Vernon: No, not really. Maybe it’s where I grew up or my friends and shit or the whole situation being in a family bazaar, but I just kind of didn’t care and knew that what matters is not any of that stuff. Not to me anyways.
Paste: You had a lot of collaborators for this one as well. What was your hope in involving more people in the creative process this time?
Vernon: I’d always been working with people that were around: friends and things. Not that everybody on this record weren’t friends, but because the process of writing the songs was a really long process, I wanted to get as much imagination into the record as possible. I don’t know if I said that out loud, but at a certain point it became apparent that there was opportunity to flesh out the songs with some more sonic stuff that I hadn’t really been a part of using since maybe high school—being a part of concert band or jazz band or even my band in high school had nine people in it. I think it was just an opportunity for the songs to become open to those ideas, if you will. I had the opportunity to call some of my favorite musicians in the world—some that I had met, some that I hadn’t—and just put the exact pieces that I was hearing in there. Without the people that came to help I wouldn’t have been able to do that.
Paste: The first time you were on the cover of Paste you said that part of the magic on the first record came from the solitude—that as soon as you get excited about it and tell someone, your ego’s involved and even the smallest fraction of that can kill some of the magic. How did you try to counteract that this time knowing that was impossible?
Vernon: Just patience. Solitude, I’ve learned, is not just a thing that can only happen when you’re alone. I know that’s sort of what defines the word, but in this regard, I think what it’s mostly about is an internal conversation. The ability to quiet the outside—the exterior basically, everything outside of yourself—quieting that down enough to be able to let things happen in a natural way creatively. It’s like drawing a picture; you can’t know what you’re going to do in a certain way because it’s being edited.
As far as quieting down the ego, I just had to have the patience to know that I didn’t need to finish a record for anybody. There’s no schedule to creativity. I know that sounds Hallmark-ey or hippie or something, but so many things are fashioned. I was thinking about this today as I was driving by the movie theater here in Eau Claire, and there’s this movie coming out that I want to see—The Descendants with George Clooney. Seems like an incredible film, but it didn’t come to Eau Claire. It’s not just because the size of our market, it’s because the movie studios and the companies that own the movie studios and the way that the commercial—I’m not just hating on commercialism here, I’m just saying that it’s a fact that art is not just art sometimes. It’s compromised or carried out by people that aren’t necessarily the artists themselves. I just feel like it’s way too fucking interesting to do just artist by itself without any of the other shit.
Paste: You’ve sold a lot of records now to the point where this is not just your livelihood but it’s become part of a business. This thought that art shouldn’t have a schedule, shouldn’t have this sort of expectation from business partners—would that keep you from being on a major label?

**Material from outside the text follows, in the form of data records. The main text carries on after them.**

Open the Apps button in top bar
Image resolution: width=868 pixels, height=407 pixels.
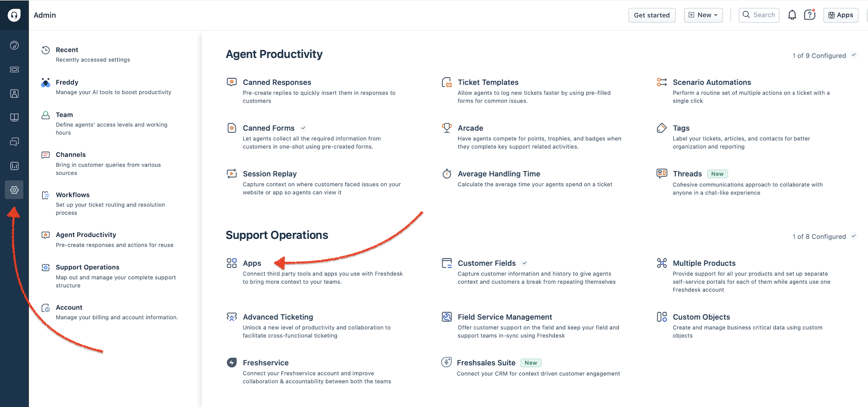coord(841,15)
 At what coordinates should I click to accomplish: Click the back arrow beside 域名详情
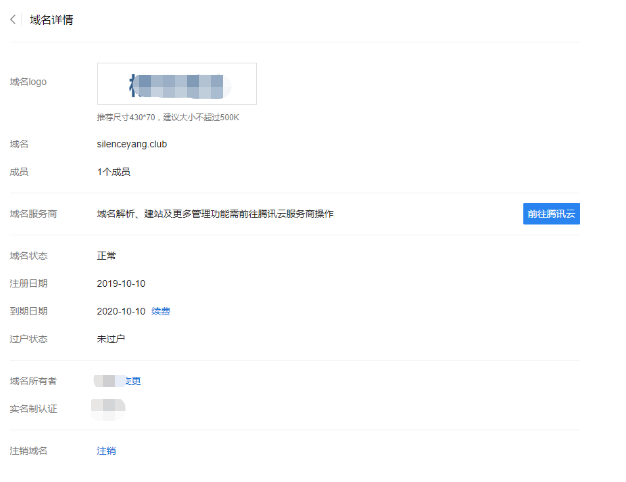(x=12, y=20)
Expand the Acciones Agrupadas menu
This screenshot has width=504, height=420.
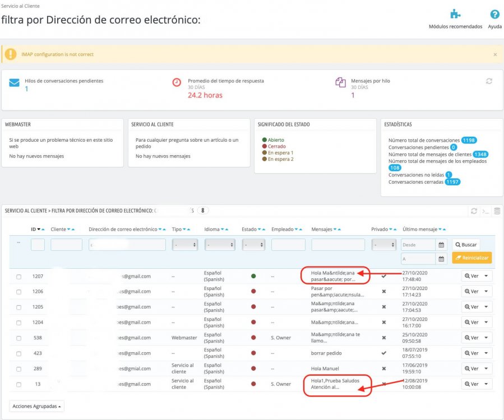coord(36,405)
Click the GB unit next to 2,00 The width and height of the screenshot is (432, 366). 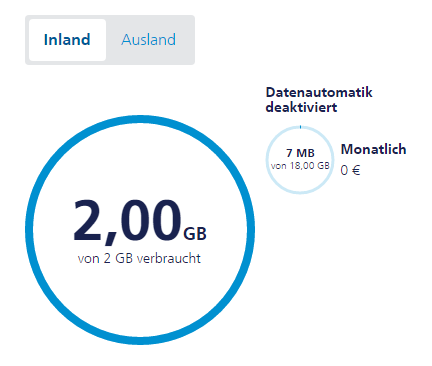click(x=195, y=234)
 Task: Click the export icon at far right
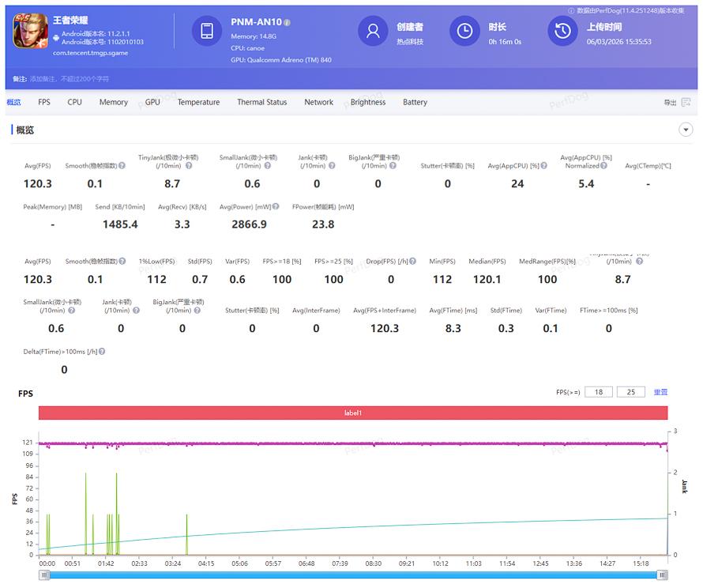coord(685,103)
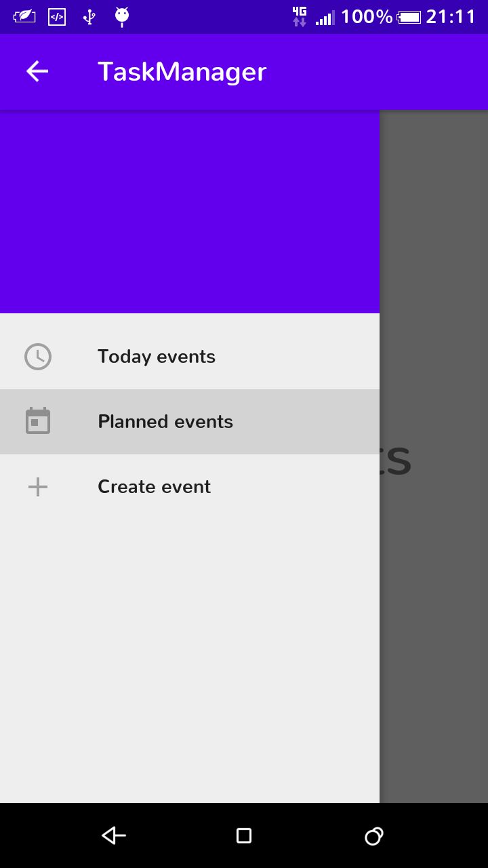This screenshot has width=488, height=868.
Task: Choose the Create event menu entry
Action: (190, 487)
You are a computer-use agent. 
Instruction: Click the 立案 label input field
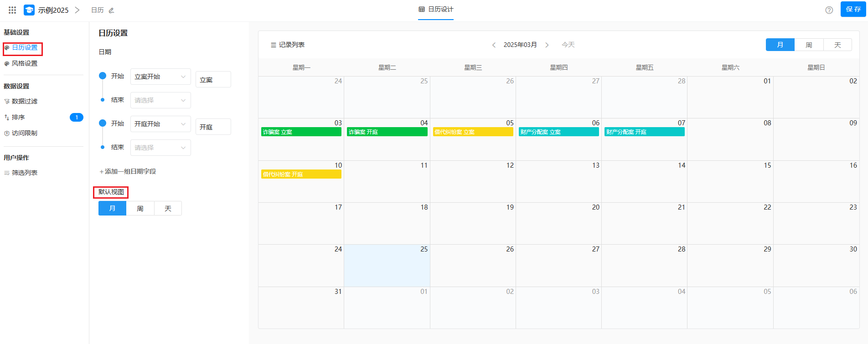[x=213, y=79]
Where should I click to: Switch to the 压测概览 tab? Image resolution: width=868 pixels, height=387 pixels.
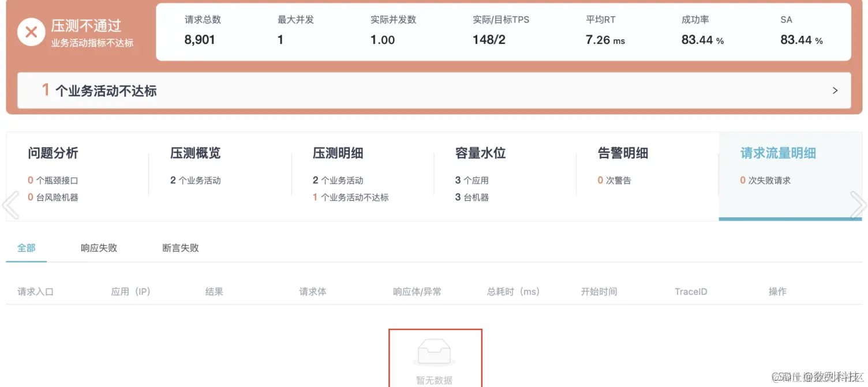tap(195, 153)
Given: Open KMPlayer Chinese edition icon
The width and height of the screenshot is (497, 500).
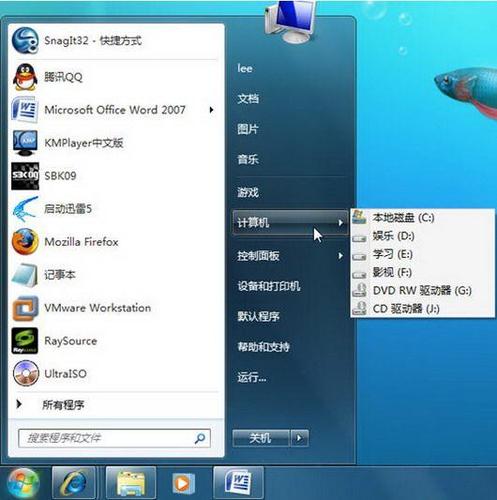Looking at the screenshot, I should click(25, 143).
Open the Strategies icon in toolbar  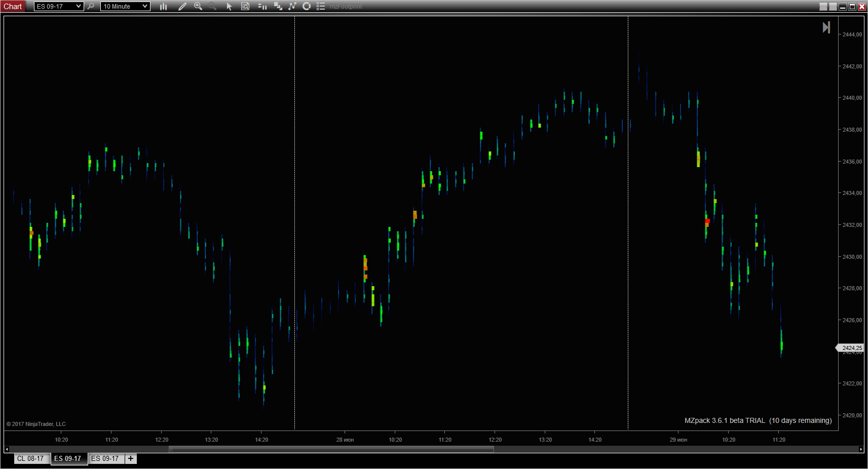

Vernon: I just wouldn’t be on a major label because it’s not a good model. It doesn’t work currently any more. Not that I know a shit-lot about it, but that model just doesn’t seem to work for anyone. The artists are working for labels in that situation. Major label deals—even some indie label deals—are something like 80/20 if you’re lucky. Not 80 percent to the artist by any stretch of the imagination. That’s just fucked up to me. It just doesn’t make any sense. Especially since who knows? Labels are important I guess, but what is more important? [Laughs] I’m a humble person but come on, if you don’t have a good song you don’t have a fucking record to sell.
Paste: How important has Eau Claire been for you—just to be outside of the spotlight of New York and Los Angeles?
Vernon: Incredibly important. So annoyingly important. I’m just here all the time. I’m centered here. It almost becomes an issue when I’m not here. I’m just comfortable here. Nobody lives here now in my family—like any of my extended family. They all moved away and I’m the only one left. So it’s a little like, “What the fuck is going on?” But I’ve never wanted to live in any of those places, and I’ve never made music from any of those places. Those places don’t involve me—I don’t involve them, really other than as a tertiary inspiration, as any place does—places are sort of a “thing” for me. But I’m just here—this is my spot, this is where I do my thing. And now that I’ve built this house—well I didn’t build the house, but we’ve been building the innards of this house to become a creative space for people, myself included, to make art. I’m never going to give that up.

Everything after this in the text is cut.